:: WORK INSTRUCTIONS ::
Keeping every word the same, give again only the lines from the one with "The image size is (906, 776)." through the end of the data, both included, and leave every picture out.

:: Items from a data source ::

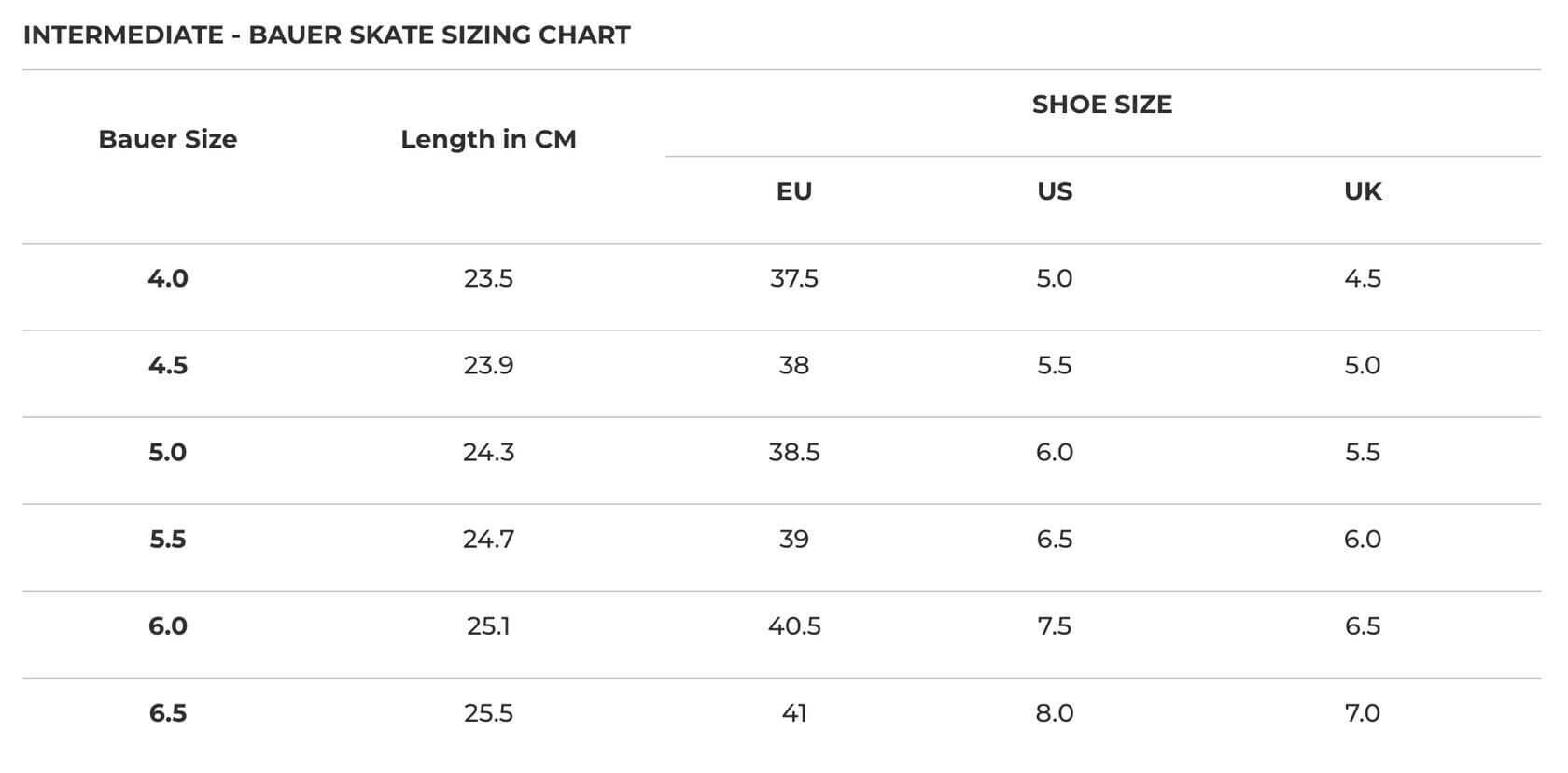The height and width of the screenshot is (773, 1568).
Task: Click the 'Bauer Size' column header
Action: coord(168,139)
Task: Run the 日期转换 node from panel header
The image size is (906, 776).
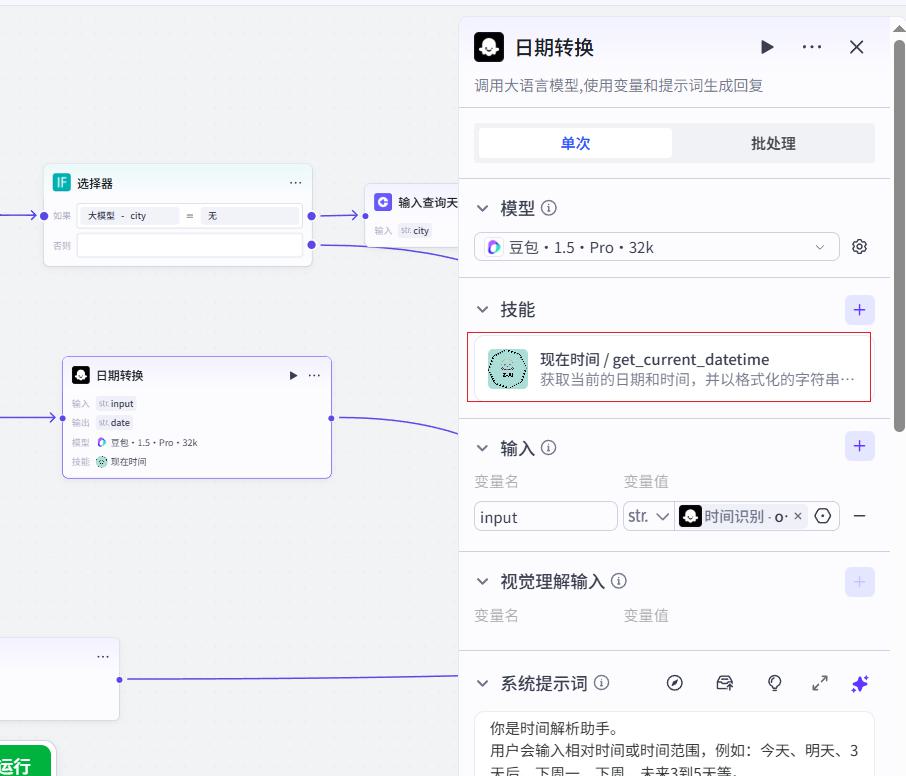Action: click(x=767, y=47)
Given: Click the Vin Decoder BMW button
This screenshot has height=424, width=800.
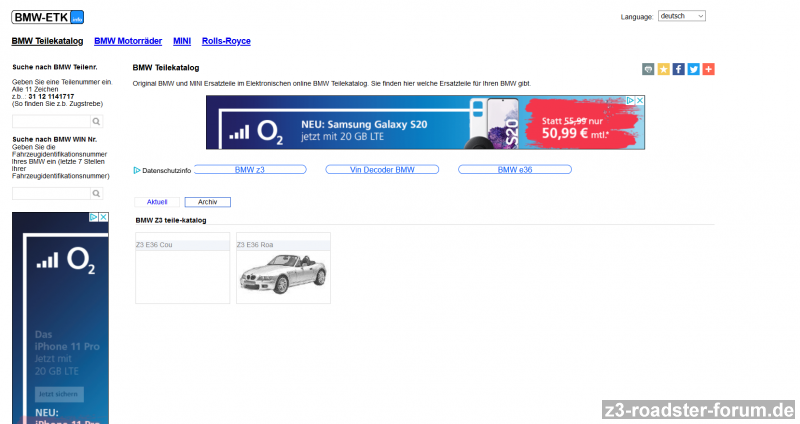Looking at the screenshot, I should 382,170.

:: RESULT ::
The image size is (906, 776).
Action: click(x=767, y=47)
Given: Click the Vin Decoder BMW button
This screenshot has height=424, width=800.
Looking at the screenshot, I should 382,170.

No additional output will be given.